Quando alguém escuta Galvão Bueno, o imaginário automaticamente remete ao locutor esportivo que marcou gerações. Gol de Copa, Fórmula 1, Olimpíadas, vozes da memória coletiva do país. Mas no caso do Instituto, a associação ao nome virou mais do que identidade institucional. Virou suspeita.
A decisão judicial exige todos os documentos: balanços, atas internas, contratos de doações, movimentações bancárias, registros de governança e até documentos que comprovem quem mandava e quem executava ações dentro da instituição. Tudo deve ser entregue em 30 dias.
Por quê? Para apurar se o Instituto foi administrado com a seriedade esperada de uma entidade beneficente ou se o peso do sobrenome foi usado como escudo para práticas questionáveis.
O caso começou simples
A história nasce do relato de uma profissional que trabalhou para o Instituto e afirma ter sido dispensada sem receber verbas trabalhistas garantidas por lei. Porém, ao tentar executar a sentença, o processo encontrou um labirinto: falta de registros, patrimônio que desapareceu, ausência de prestação formal de contas e sinais de que a entidade existe no papel, mas não na administração.
Tentou-se acordo. O Instituto teria apresentado uma proposta muito abaixo do valor devido. A trabalhadora recusou.
E então veio o pedido mais grave: desconsideração da personalidade jurídica.
Se essa medida for aceita, a execução deixa de recair apenas sobre a instituição e passa a atingir diretamente os gestores envolvidos.

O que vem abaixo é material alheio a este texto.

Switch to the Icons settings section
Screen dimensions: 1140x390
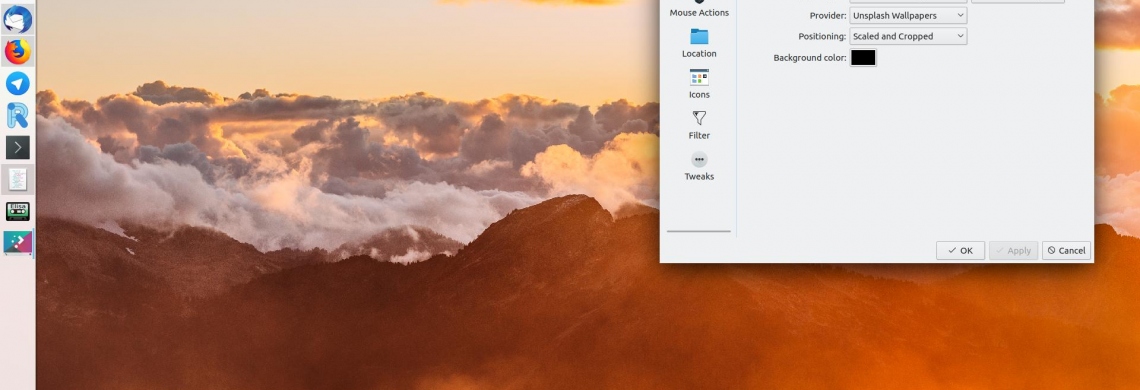pyautogui.click(x=699, y=84)
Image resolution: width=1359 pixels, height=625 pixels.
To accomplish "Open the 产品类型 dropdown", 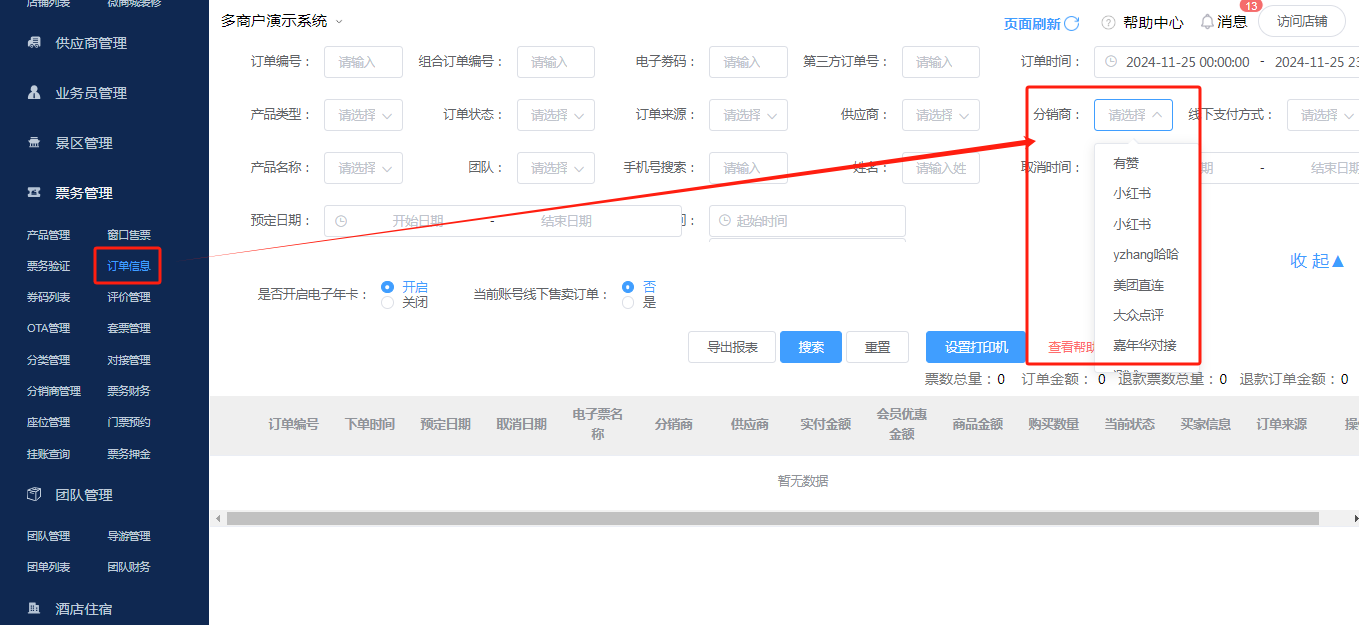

No caso o próprio apresentador ex-Globo.
O que a Justiça quer descobrir
A análise dos documentos pode revelar:
mistura entre bens pessoais e patrimônio institucional
uso inadequado de doações
ausência de governança formal
existência de administradores de fato que nunca apareceram oficialmente
Se os documentos não forem entregues, a decisão já prevê medidas duras: multa diária, presunção automática de veracidade e busca e apreensão física de arquivos.
No fim das contas, não se trata apenas de uma ação trabalhista.
É uma disputa pelo sentido do nome Instituto.
Institutos existem para servir, transformar realidades, representar confiança pública. Quando precisam ser obrigados a mostrar sua contabilidade, algo já saiu do eixo.
Nas próximas semanas, a Justiça e o país descobrirão se o Instituto Galvão Bueno fez jus ao peso do sobrenome que ostenta ou se apenas se apoiou nele como fachada para outros fins.
A contagem regressiva começou.
Ao comentar o avanço do processo, o advogado da trabalhadora, Diogo Hutt (OAB/PR 105.651), foi direto:
"Transparência não deveria ser uma obrigação judicial, e sim um dever moral. Agora, o que estava escondido terá que aparecer."